ワーケーション体験記は今では珍しくないが、映える写真とワークスペースの紹介がほとんどだ。
なのでこの体験記では、日本型ワーケーションの原点、行政主導型ワーケーションの最新事例について、実際に山梨県のワーケーション事業を体験してきたので「前編」「後編」に分けて紹介する。

この記事はこんな人向けの記事です。

  • 自治体が主催するワーケーションツアーの参加を検討している企業担当者

  • 企業参加型ワーケーションツアーの様子を知りたい自治体担当者

  • 企業参加型ワーケーションツアーに興味がある人

  • 山梨県のワーケーションや面白い地元企業に興味がある人

ここから後編スタートです。

前編はこちらから↓

後編

DAY1(午後) 甲府〜富士吉田

企業訪問①ヴィジョナリーパワー株式会社 代表取締役 戸田達昭氏 地域イノベーションの創り方

DAY1の午後は甲府の企業2社の訪問を予定している。
まず1社目はヴィジョナリーパワー株式会社を訪問した。

「イノベーションベースSoie」はセミナールームとジムが隣接

創業報県(=起業・創業を活性化させて⼭梨県に報
いる)」をスローガンとし、新規事業に取り組む
事業者への投資や、⽂化・福祉領域に対する公共的
な投資、⼭梨県で起業・創業を⽬指すためのビジネ
スプランコンテスト「Mt.Fuji イノベーションキャ
ンプ」の運営も⾏われています。

========

作業内容
山梨県のワーケーション体験記から、「DAY1の午後は甲府の企業2社の訪問を予定している。」で始まり「ンプ」の運営も⾏われています。」で終わる部分を、一字も変えずに打ち直してください。 資料は上の本文とは別個のものです。

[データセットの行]
========

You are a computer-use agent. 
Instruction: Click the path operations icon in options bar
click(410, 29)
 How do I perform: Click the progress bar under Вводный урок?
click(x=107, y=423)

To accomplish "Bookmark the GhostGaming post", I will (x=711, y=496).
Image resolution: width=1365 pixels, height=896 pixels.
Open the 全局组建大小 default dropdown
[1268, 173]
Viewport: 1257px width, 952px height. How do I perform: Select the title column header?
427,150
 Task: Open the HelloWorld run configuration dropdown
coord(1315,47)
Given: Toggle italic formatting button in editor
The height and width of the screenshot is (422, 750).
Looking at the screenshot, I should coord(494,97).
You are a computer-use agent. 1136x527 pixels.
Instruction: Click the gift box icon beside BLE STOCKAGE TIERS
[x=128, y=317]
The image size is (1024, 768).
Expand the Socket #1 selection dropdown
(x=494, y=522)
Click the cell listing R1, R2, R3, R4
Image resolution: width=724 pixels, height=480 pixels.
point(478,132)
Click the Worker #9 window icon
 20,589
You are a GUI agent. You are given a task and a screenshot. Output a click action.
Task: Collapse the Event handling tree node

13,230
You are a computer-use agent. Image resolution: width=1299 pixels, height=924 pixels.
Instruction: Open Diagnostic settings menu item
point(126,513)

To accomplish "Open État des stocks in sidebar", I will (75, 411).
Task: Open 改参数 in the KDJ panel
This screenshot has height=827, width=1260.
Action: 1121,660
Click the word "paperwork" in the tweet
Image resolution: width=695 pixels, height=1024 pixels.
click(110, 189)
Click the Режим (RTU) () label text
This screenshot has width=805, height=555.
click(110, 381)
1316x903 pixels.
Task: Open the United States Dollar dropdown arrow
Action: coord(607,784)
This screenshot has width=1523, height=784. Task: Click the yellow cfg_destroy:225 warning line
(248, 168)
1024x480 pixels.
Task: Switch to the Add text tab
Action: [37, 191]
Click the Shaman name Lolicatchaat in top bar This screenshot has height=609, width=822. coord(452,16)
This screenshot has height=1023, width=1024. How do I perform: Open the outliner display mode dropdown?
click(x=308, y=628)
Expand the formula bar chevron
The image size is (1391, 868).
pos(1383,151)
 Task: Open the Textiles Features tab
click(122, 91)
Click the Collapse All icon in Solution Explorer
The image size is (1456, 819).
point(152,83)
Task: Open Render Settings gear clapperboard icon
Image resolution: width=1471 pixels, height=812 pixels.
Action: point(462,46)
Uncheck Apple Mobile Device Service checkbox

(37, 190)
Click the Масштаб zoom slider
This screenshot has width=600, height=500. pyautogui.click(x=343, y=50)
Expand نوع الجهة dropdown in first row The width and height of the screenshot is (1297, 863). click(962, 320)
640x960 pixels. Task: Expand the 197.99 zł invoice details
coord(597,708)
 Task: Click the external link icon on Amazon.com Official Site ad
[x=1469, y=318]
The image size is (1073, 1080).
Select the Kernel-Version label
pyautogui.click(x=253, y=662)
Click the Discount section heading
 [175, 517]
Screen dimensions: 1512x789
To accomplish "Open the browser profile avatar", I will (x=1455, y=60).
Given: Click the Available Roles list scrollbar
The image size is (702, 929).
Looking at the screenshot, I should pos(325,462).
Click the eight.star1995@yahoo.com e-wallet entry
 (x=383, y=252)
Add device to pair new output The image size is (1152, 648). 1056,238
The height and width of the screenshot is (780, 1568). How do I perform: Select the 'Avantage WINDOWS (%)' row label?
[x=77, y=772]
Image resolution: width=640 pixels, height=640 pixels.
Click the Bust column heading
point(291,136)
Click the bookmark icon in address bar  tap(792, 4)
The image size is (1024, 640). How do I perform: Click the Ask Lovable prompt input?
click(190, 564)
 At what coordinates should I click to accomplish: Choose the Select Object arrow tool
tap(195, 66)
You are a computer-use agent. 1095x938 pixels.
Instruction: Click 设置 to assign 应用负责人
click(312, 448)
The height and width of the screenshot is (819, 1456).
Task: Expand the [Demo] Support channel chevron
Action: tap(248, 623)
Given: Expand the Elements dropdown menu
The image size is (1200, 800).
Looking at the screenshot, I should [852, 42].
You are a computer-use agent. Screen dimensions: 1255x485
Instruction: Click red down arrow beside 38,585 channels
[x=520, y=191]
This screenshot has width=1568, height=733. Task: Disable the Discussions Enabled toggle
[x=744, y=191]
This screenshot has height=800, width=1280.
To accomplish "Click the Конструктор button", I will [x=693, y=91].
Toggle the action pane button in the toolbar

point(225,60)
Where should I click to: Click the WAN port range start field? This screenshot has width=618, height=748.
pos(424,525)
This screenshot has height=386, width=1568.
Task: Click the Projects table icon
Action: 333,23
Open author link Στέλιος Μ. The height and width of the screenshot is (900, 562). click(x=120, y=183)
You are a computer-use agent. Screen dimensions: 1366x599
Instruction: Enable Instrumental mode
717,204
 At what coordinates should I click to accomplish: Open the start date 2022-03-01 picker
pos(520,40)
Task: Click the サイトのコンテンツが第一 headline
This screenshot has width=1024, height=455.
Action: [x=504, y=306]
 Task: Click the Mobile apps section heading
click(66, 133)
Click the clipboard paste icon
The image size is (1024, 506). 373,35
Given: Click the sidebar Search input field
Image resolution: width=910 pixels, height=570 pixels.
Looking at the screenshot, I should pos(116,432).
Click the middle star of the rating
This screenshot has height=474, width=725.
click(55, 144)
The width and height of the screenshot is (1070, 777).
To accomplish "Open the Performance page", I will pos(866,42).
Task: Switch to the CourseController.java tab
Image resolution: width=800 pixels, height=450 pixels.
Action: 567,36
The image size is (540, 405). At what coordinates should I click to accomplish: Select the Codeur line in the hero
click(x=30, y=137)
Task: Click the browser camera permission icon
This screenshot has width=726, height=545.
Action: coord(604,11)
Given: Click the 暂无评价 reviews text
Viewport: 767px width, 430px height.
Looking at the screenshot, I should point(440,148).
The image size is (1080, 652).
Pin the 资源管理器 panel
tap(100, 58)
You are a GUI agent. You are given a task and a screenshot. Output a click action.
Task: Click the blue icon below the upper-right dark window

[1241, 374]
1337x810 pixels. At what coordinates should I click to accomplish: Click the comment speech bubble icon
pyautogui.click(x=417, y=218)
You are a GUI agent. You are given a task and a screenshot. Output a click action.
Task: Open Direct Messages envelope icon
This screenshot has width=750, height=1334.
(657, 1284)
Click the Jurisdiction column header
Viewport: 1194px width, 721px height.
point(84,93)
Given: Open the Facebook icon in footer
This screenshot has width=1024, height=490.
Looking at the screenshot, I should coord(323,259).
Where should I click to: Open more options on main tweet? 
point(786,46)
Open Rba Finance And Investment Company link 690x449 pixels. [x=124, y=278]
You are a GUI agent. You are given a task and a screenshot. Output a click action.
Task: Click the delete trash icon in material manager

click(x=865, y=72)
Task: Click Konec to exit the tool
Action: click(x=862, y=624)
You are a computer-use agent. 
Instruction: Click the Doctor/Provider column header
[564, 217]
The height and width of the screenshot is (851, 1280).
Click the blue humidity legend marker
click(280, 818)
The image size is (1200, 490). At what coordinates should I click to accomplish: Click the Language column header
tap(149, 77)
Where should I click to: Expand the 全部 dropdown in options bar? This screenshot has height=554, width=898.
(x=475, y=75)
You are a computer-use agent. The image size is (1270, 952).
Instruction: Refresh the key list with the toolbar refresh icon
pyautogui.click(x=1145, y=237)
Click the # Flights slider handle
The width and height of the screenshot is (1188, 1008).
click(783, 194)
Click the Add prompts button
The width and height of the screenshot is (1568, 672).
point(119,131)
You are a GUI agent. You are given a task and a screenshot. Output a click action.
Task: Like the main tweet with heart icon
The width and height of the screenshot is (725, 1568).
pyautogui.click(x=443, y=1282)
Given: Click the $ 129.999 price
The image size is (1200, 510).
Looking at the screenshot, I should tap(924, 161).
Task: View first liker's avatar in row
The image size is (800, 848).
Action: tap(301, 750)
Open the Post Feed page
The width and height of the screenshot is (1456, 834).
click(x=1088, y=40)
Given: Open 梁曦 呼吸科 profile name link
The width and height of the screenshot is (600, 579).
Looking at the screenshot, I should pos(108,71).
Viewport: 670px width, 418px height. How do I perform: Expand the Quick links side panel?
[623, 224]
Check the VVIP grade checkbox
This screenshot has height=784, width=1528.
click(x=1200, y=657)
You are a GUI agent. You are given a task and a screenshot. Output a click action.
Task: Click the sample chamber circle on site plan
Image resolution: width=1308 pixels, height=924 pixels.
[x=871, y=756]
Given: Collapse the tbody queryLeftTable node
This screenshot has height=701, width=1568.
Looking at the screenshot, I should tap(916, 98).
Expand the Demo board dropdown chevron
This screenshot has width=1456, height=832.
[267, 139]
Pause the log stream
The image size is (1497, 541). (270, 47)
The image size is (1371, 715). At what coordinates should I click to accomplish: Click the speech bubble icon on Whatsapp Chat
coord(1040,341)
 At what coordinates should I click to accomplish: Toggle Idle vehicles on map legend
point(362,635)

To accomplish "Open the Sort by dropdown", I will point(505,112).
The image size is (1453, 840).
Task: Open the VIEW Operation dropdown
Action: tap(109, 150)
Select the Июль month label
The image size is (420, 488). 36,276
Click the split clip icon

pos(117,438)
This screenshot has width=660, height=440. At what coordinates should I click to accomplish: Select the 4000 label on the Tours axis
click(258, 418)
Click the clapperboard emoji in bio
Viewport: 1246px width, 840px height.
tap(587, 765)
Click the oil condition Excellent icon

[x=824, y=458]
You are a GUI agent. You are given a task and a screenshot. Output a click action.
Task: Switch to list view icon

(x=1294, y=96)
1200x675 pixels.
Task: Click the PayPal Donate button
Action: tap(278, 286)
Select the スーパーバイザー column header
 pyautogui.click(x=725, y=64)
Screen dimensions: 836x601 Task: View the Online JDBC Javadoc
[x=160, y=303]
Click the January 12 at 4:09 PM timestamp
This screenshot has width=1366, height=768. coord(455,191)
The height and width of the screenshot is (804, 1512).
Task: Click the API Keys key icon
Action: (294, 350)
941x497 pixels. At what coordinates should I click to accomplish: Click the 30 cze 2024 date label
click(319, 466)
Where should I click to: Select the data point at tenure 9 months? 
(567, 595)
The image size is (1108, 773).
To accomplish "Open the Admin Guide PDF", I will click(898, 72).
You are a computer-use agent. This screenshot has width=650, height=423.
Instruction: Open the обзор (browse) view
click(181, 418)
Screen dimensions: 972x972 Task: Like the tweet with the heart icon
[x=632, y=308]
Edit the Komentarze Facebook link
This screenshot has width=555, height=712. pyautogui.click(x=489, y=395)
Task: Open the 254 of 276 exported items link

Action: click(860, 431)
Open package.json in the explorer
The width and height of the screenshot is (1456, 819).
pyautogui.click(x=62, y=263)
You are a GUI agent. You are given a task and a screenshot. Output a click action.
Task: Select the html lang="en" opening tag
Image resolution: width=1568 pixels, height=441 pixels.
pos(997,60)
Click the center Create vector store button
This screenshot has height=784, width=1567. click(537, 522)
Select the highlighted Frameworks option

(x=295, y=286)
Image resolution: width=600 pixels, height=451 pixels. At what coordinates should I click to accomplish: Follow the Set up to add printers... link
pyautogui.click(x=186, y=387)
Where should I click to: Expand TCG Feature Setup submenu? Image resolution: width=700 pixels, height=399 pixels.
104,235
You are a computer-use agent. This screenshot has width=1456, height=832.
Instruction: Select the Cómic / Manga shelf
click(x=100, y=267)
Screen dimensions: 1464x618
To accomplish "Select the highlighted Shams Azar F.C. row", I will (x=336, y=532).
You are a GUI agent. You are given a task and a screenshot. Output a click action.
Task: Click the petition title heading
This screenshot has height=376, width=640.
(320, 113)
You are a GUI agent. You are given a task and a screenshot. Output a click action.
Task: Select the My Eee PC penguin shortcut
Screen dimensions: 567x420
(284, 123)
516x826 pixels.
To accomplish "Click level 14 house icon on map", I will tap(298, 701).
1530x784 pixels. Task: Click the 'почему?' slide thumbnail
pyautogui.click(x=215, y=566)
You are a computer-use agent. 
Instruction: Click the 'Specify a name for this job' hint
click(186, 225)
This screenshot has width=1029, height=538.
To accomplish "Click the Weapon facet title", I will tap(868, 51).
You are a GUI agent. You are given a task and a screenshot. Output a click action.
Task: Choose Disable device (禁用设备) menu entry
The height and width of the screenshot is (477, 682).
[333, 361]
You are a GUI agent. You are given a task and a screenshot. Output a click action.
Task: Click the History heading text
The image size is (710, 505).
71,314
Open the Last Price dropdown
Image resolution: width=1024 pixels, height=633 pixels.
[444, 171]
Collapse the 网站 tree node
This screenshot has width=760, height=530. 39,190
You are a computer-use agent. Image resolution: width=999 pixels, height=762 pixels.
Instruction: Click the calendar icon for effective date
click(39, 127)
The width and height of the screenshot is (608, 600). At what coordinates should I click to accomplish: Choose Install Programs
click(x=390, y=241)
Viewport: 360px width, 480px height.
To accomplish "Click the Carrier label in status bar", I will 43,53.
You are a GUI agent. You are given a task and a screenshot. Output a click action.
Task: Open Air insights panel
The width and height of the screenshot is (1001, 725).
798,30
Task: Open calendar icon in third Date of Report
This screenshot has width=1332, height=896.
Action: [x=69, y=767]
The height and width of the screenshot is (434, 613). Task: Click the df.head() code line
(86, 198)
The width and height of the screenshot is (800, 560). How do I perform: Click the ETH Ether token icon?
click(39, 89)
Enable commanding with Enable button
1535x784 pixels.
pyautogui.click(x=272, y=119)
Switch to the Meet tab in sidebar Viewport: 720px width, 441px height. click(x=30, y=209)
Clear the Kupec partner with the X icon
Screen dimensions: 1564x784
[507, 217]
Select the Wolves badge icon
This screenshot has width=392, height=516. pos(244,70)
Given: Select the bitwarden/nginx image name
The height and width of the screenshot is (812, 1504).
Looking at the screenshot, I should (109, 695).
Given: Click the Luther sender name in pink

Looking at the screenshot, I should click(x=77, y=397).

========

解答例
DAY1の午後は甲府の企業2社の訪問を予定している。
まず1社目はヴィジョナリーパワー株式会社を訪問した。

「イノベーションベースSoie」はセミナールームとジムが隣接

創業報県(=起業・創業を活性化させて⼭梨県に報
いる)」をスローガンとし、新規事業に取り組む
事業者への投資や、⽂化・福祉領域に対する公共的
な投資、⼭梨県で起業・創業を⽬指すためのビジネ
スプランコンテスト「Mt.Fuji イノベーションキャ
ンプ」の運営も⾏われています。